Source data:
○ ○ ○
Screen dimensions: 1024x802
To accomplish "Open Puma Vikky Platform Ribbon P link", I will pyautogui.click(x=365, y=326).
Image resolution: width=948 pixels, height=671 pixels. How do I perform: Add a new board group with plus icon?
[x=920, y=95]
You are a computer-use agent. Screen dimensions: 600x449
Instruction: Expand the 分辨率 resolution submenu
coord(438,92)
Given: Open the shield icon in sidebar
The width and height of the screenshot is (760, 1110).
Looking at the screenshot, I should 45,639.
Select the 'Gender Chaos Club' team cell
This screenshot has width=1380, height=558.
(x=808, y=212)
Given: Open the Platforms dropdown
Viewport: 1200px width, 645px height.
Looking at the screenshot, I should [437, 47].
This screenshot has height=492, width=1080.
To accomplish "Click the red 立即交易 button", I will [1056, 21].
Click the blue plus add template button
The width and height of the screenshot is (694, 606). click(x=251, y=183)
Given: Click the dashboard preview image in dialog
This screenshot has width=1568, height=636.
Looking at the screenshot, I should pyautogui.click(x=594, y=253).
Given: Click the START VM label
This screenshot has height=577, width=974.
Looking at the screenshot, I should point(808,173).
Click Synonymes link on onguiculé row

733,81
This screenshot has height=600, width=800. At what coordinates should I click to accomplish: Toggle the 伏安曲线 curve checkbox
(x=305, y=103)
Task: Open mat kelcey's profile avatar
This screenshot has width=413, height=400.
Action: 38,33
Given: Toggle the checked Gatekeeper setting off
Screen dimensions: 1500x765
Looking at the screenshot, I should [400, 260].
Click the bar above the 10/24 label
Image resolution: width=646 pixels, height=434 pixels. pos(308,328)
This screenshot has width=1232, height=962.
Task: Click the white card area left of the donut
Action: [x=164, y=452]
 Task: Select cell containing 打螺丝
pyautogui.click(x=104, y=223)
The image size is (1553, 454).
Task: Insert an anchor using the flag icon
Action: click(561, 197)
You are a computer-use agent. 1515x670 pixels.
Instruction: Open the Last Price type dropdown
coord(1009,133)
○ ○ ○
Type the entries out again so that they match exactly.

→ **ANSWER BOX**:
Screen dimensions: 1024x802
To accomplish "Open Puma Vikky Platform Ribbon P link", I will pyautogui.click(x=365, y=326).
Image resolution: width=948 pixels, height=671 pixels. How do I perform: Add a new board group with plus icon?
[x=920, y=95]
You are a computer-use agent. Screen dimensions: 600x449
Instruction: Expand the 分辨率 resolution submenu
coord(438,92)
Given: Open the shield icon in sidebar
The width and height of the screenshot is (760, 1110).
Looking at the screenshot, I should 45,639.
Select the 'Gender Chaos Club' team cell
This screenshot has width=1380, height=558.
(x=808, y=212)
Given: Open the Platforms dropdown
Viewport: 1200px width, 645px height.
Looking at the screenshot, I should [437, 47].
This screenshot has height=492, width=1080.
To accomplish "Click the red 立即交易 button", I will [1056, 21].
Click the blue plus add template button
The width and height of the screenshot is (694, 606). click(x=251, y=183)
Given: Click the dashboard preview image in dialog
This screenshot has width=1568, height=636.
Looking at the screenshot, I should pyautogui.click(x=594, y=253).
Given: Click the START VM label
This screenshot has height=577, width=974.
Looking at the screenshot, I should point(808,173).
Click Synonymes link on onguiculé row

733,81
This screenshot has height=600, width=800. At what coordinates should I click to accomplish: Toggle the 伏安曲线 curve checkbox
(x=305, y=103)
Task: Open mat kelcey's profile avatar
This screenshot has width=413, height=400.
Action: 38,33
Given: Toggle the checked Gatekeeper setting off
Screen dimensions: 1500x765
Looking at the screenshot, I should [400, 260].
Click the bar above the 10/24 label
Image resolution: width=646 pixels, height=434 pixels. pos(308,328)
This screenshot has width=1232, height=962.
Task: Click the white card area left of the donut
Action: [x=164, y=452]
 Task: Select cell containing 打螺丝
pyautogui.click(x=104, y=223)
The image size is (1553, 454).
Task: Insert an anchor using the flag icon
Action: click(561, 197)
You are a computer-use agent. 1515x670 pixels.
Instruction: Open the Last Price type dropdown
coord(1009,133)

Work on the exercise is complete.